納得さえすれば、俺だってここから手を引くと言っているのに、ザンは戦うと言う。
かなり矛盾していると思うのだが、どうなんだろうか?
俺が未だに武器を構えないところを見て、ザンは問答無用とばかりに剣を振るう。
ただ、俺はそれを避けるだけに徹する。
「さすがだ!」
「ふ、今の俺は一時の悟りを開いているからな。そんな攻撃は簡単に躱せる」
「わけのわからないことを言っていても強いってことか」
「まあ、そんなところだ!」
俺はそう言葉にして、ザンの攻撃を躱す。
ザンのスキルは、これまで見てきたことでなんとなくわかっている。
ザンの名前の通り、ザンスキルだ。
斬れないものがないとばかりに、すべてのものを斬ってしまうスキルといったところだろう。
斬れないようにするためには、シバルのように魔力盾。
絶対に守るという盾を用意するくらいしか手段はない。
俺のように、魔力がないと避けるくらいしか手はない。
それはザンもわかっているはずで、攻撃をしながらも、俺が反撃をしてこないのかと少しの余裕を見せているくらいだ。
ただ、俺は反撃しない。
だって、まだ内容を教えてもらってないからな。
ザンもそんな俺のふるまいが気になったのだろう、剣を振るうのをやめる。
「本当に、ワシらの目的を知らないと戦わない気か?」
「当たり前だ。そもそも、自分たちを変革者だって思いたいのなら、それくらいは教えてくれたって問題ないだろ?」
「ふは!確かにそうだな。目的を知らされないままだと、ただの盗賊となんら変わりはないと思われても仕方ないってことか」
「ま、そういうことだ」
ザンは理解してくれたようで、もっていた剣を一度鞘にしまう。
そして、話しをする。
「ワシらが、エンドと一緒にやること、それは簡単なことだ」
「神様を殺すってやつか?」
「まあ、そういうことだ。知ってるじゃないか」
「それくらいのことはな。ただ、神様を殺す理由がわからないんだよ」
「それも簡単な話しになるな。ワシらは神様が理不尽に奪ってきたものを取り戻すために、必要なことだ!」
「なるほどな。神様を殺すことで、それができると?」
「ああ、ワシはそう思っている」
ザンはそこまで話すと剣を抜く。
「さあ、どうする?ワシらと戦う気になったか?」
「どうだろうな…俺は別に神様を殺すことに興味はないしな」
「だが、神様に召喚されたのだから、神様を殺されないように守ったりするのだろ?」
「いや、俺にはそういう興味はないな」
「なんだと…」
ザンは愕然としている。
俺が本当に興味がないということが態度でわかったからだろう。
確かに俺は神様にこの世界に転生させれた存在なのかもしれないが、神はスター以外が全員男なのだ。
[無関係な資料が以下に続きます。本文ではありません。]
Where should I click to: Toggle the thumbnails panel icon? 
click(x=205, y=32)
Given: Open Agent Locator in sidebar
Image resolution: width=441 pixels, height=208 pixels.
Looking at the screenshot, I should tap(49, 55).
それに、その男どもに召喚されたという勇者たちは俺に迷惑をかけるしかない存在だ。
だから、神様を殺されようが基本的には興味がない。
構えようともしない俺にザンは斬りかかる。
「なに!」
「だから、俺は戦う気がないんだって」
俺は振り下ろす手を左手で掴むことで、ザンの攻撃をふさいだ。
両手で剣を振るっているザンと、片手で完璧に防いだ俺の力は右手を振りぬく。
「ぐは…」
「なあ、まだやるのか?」
「当たり前だ。ワシらのやることを防ぐかもしれない存在とは戦う必要があるからな」
「そういうもんかよ」
「だから、ここで戦うしかないんだよ」
「そういうものか…だったら、俺のやることは決まってる。シバル頼んだ!」
「はい!」
「え?聞いてないんだけど!」
俺はシバルにそう声をかけると、思いっきり地面を蹴るのだった。